Top tips for student conversion
Proactively communicate – anxiety and fear often lead to customer paralysis, so you need to build strong two-way communication with your prospects. In an emergency there is no such thing as too much communication, if it is relevant and timely. Plan regular updates for prospects and offer holders to reassure them, and to keep them focussed on your institution. On sites like the Student Room, where prospects and offer holders are looking for advice, join the conversation with helpful guidance. Keeping prospects calm will help them to avoid rash decisions and confirm them in their choice of your university. But this doesn’t mean you need to be boring! Make sure messages are clear and content is creative. Focus time and money on proactive and creative, digital conversion campaigns, tailored to the different needs of your prospects and offer holders. And don’t forget to involve your international teams and student recruitment agents to spread the word in key international markets.

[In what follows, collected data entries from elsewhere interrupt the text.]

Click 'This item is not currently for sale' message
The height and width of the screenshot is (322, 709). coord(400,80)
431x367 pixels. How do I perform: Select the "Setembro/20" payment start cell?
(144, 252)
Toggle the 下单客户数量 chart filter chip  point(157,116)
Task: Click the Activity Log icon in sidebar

Build your brand – think about how you can raise the university brand visibility with the more limited channels available. Obviously digital campaigns can help here, especially with the Gen Z audience glued to their screens, but you may also want to dust off and re-edit TV commercials and get these out on daytime TV to reach parents, or on channels like YouTube or Instagram. It is of course a great time to tell stories about how universities are helping people and their role in solving the national crisis. Whether it is the NHS professionals you train, student volunteers helping isolated pensioners or research to provide health-care solutions, your civic mission has never been more important or more relevant.
Make content relevant – now is a good time to develop or re-purpose content, to provide new ways of engaging with the university offer. From virtual accommodation tours to Facebook Live sessions with leading academics or recent alumni, there are many ways you can bring your experience alive. If you have got a great location to sell, why not re-purpose local tourism content or get someone from your city to do a blog? Demonstrating how you are looking after current students can really bring out the caring side of your institution and will reassure parents. And of course, any helpful advice you have about Covid-19 and dealing with isolation will be very welcome. The technical quality of the content is less relevant here, authenticity is the key. Think video blog on a phone and live streaming, not Marvel Cinematic Universe movie quality! Remember, the acid test for content is how does it make your offer more distinctive, more attractive and more likely to convert prospective students.
Deliver brilliant customer service – you need to make sure phone, email and social media questions are handled quickly and well. Any automated systems like chatbots need to be updated and refreshed regularly and you can also consider how you might use message apps like WhatsApp and Messenger to quickly answer simple enquiries. Applicants will be worried about their place at university, so colleagues still need to quickly turn applications into offers. All of this will require great co-ordination of colleagues working across functions, so now may be a good time to form an on-line task team to manage and co-ordinate all student acquisition and conversion. You may also want to deliver on-line tutorials to upskill key people and give them access to your communication channels so they can easily answer enquiries.
What you do now could not only secure the students for 2020 entry, it could also help to re-shape and revolutionise the way you deal with prospects in the future. But you must be careful not to be seen to panic or be taking advantage of a national crisis. The rush to turn conditional offers to unconditional is a good example of a knee-jerk reaction condemned by government, Universities UK and the media. So be strategic, be innovative, and be helpful.